1- all of the functions in your first for loop use a single variable i, and as its last value is 5 then all would print 5.
2- the other ones which get created in your second for loop, whenever they get invoked they would use the i variable in their current context, and as far as they get invoked in your last for loop, they use the i variable in the loop, to make it clear. you can easily change your last for loop like this:
for (var j = 0; j < 10; j++) {
functions[j]();
}
and as there is no i variable in the context (I changed it to j), then your output would be:
5 5 5 5 5 undefined undefined undefined undefined undefined
undefined is there because function can not fin any i variable in the context.
It's actually printing out five 5's and then 5, 6, 7, 8, 9. The first five 5's are from var i in that for loop, the functions save a reference to that var i and access it when you run it, and since it equals 5 at the end of the for loop, they all return 5. The second set of numbers comes from the quoted function accessing i from the for loop there, ergo it printing out 5, 6, 7, 8, 9.
Lots of good answers here:
How do JavaScript closures work?
The first 'for' loop is generating 5 functions each of them creates a closure which captures the 'i' as 5 (last value of 5 for that loop after last increment) so they all render out 5 (it just shows in Chrome as the first 5 with 5 in a circle next to it meaning the same value was logged out 5 times)

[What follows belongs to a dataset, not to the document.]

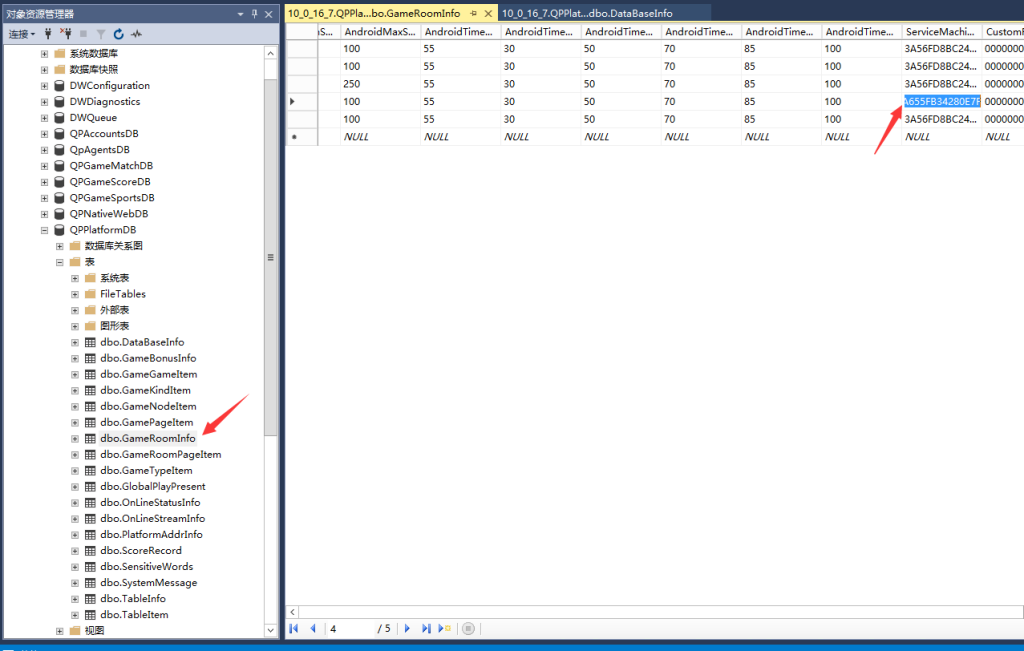Expand the dbo.GameRoomInfo table node
This screenshot has height=651, width=1024.
pos(75,438)

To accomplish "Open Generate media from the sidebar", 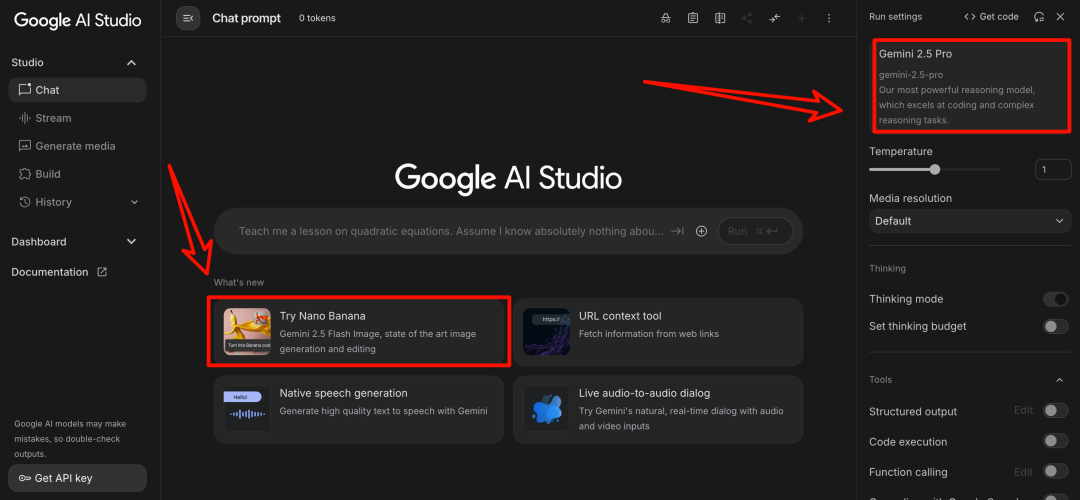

The second 'for' loop generates functions that will use 'i' from the scope it executes from, in this case the scope is the 3rd 'for' loop...
Closure allow you to access the variable from parent scope, which sometime cause strange or wrong behavior, here in this scenario closure is causing the output: 5 5 5 5 5 0 1 2 3 4
I am trying this code with:
f = new Function("alert("+i+");");
In first loop:
for (var i = 0; i < 5; i++) {
var f = function func() {
console.log(func._i);
};
f._i = i;
functions.push(f);
}
you are referencing i of parent means loop variable, so five different functions are created all with the same copy of variable i, which is changing with iteration, at the end of loop where condition break is i=5 since all functions are referencing the same copy, so change to original copy will effect all. So each function now has the i=5
Now in second loop, you are appending it as a string, which doesn't refer to original copy but creating a new string for each iteration:
for (var i = 0; i < 5; i++) {
f = new Function("console.log("+i+");");
functions.push(f);
}
this create five different functions with each different string:
console.log("0");
console.log("1");
console.log("2");
console.log("3");
console.log("4");
Now calling each function created by loop1 functions[0] to functions[4] is referring the same copy of i will print 5 while second functions[5]to end has there own strings to print.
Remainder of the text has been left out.